I'm looking for 1 to 2 guys to put up the gas money for the cost of the fishing trip to Willow Island or Bellville locks and dam. These will be fishing trips from a boat and will be targeting Sauger and the occasional Walleye and Saugeye. This is not a charter, you will be bringing your own tackle and gear. If you're interested PM me and we can work out the details.


----------



## crappiedude (Mar 12, 2006)

where you leaving from?


----------



## boonecreek (Dec 28, 2006)

wish somebody do that around east cinn.!


----------



## crappiedude (Mar 12, 2006)

I just may do that and I'm from Cincy.


----------



## multi species angler (Feb 20, 2006)

WE would put in at Williamstown WV public ramp when going to Willow Island. It is directly across the river from Marietta Ohio. We would put in at the Forked Run Ohio River Access ramp below Forked Run State Park when going to Bellville.


----------



## flattiesinohio (Sep 30, 2007)

boonecreek said:


> wish somebody do that around east cinn.!
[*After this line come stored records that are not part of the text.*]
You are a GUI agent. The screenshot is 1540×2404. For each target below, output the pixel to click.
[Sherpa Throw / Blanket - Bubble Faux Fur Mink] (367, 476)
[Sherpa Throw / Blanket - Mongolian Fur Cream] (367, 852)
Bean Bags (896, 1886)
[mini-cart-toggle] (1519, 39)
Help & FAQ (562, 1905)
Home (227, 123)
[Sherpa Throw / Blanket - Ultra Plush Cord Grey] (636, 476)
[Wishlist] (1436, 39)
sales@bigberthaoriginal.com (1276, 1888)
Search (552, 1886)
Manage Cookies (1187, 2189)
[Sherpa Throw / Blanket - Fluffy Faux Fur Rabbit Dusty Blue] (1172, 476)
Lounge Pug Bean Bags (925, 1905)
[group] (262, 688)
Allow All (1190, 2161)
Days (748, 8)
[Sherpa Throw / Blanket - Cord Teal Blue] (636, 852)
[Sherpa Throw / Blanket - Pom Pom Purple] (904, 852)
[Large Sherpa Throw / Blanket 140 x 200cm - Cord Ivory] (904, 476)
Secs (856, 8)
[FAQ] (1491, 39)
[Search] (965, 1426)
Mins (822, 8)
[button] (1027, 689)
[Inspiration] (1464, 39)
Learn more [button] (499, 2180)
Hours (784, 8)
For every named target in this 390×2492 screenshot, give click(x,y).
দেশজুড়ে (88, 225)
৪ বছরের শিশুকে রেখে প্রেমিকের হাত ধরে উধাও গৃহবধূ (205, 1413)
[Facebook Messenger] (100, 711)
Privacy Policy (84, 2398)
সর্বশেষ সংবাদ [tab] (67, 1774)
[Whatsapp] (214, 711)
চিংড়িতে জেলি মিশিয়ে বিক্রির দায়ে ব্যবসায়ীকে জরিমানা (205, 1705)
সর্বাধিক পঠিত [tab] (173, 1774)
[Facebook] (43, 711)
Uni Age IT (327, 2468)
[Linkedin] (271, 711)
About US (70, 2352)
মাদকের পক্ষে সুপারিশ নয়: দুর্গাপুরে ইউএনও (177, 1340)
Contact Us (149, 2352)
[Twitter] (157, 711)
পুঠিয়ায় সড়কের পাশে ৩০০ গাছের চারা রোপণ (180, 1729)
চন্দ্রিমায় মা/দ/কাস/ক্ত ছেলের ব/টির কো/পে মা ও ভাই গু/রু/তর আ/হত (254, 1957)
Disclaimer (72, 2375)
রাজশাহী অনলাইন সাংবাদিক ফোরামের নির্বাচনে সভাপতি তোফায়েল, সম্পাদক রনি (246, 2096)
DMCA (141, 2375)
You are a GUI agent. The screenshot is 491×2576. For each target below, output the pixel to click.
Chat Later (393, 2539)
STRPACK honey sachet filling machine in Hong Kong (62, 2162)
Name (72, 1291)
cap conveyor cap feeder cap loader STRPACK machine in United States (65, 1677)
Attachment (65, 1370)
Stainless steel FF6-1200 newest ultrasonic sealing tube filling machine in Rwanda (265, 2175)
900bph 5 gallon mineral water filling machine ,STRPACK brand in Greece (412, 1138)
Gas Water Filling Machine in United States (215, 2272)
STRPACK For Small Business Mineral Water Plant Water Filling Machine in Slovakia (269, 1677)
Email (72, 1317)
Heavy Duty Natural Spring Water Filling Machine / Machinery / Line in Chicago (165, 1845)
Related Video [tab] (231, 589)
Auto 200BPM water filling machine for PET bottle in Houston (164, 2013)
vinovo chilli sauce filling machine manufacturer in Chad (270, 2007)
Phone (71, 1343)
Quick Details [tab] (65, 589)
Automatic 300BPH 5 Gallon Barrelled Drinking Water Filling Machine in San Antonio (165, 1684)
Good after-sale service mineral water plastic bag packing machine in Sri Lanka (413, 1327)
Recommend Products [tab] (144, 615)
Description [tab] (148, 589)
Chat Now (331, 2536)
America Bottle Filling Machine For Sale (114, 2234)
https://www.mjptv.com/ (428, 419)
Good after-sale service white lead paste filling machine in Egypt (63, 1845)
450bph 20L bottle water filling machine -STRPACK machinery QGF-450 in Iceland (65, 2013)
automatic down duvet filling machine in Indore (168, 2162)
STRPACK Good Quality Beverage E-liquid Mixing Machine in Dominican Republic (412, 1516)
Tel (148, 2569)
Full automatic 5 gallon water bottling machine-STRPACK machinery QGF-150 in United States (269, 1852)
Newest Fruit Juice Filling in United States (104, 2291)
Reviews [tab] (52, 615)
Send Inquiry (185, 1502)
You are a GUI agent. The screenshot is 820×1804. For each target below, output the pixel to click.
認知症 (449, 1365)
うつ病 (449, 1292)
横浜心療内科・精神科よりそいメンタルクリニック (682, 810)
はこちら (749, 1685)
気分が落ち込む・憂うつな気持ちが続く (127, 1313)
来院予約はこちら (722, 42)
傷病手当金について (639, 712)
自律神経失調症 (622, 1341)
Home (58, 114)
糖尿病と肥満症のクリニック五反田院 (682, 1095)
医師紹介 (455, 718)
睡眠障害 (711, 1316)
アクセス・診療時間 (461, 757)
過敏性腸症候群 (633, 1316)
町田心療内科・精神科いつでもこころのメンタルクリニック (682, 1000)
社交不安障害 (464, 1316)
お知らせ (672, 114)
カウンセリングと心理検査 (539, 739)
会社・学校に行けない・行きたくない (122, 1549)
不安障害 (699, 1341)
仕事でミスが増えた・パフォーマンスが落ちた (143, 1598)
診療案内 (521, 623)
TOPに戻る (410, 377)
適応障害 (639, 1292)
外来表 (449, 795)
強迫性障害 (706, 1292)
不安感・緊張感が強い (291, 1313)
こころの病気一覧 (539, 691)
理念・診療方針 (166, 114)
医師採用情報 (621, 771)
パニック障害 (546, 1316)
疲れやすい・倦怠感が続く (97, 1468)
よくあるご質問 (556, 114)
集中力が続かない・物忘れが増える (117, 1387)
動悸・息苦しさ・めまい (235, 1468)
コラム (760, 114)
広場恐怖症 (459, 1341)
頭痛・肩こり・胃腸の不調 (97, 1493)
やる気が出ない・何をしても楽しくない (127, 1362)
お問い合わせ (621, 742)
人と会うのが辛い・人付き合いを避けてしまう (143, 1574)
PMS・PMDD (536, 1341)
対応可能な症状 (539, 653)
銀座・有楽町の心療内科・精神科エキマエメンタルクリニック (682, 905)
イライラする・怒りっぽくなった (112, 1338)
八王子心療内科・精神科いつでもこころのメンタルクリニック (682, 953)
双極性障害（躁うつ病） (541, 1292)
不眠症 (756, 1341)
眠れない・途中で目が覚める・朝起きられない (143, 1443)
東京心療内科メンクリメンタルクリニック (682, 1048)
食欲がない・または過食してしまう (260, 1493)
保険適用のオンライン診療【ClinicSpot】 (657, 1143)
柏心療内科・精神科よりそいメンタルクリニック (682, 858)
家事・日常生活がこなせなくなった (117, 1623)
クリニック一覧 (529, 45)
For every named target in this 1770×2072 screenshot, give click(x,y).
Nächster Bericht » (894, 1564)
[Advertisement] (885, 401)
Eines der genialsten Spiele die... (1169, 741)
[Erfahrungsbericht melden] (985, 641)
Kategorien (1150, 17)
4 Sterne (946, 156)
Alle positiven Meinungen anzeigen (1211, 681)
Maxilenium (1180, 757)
yea i wish someone could do that here near zanesville on the muskingum


----------



## Lewzer (Apr 5, 2004)

I would be very interested in going with you. I always wanted to hit that pool, Willow Island and the confluence of the Muskingum and Ohio Rivers.


----------



## boonecreek (Dec 28, 2006)

i,m game. p.m. me and well do it some day ( crappiedude )


----------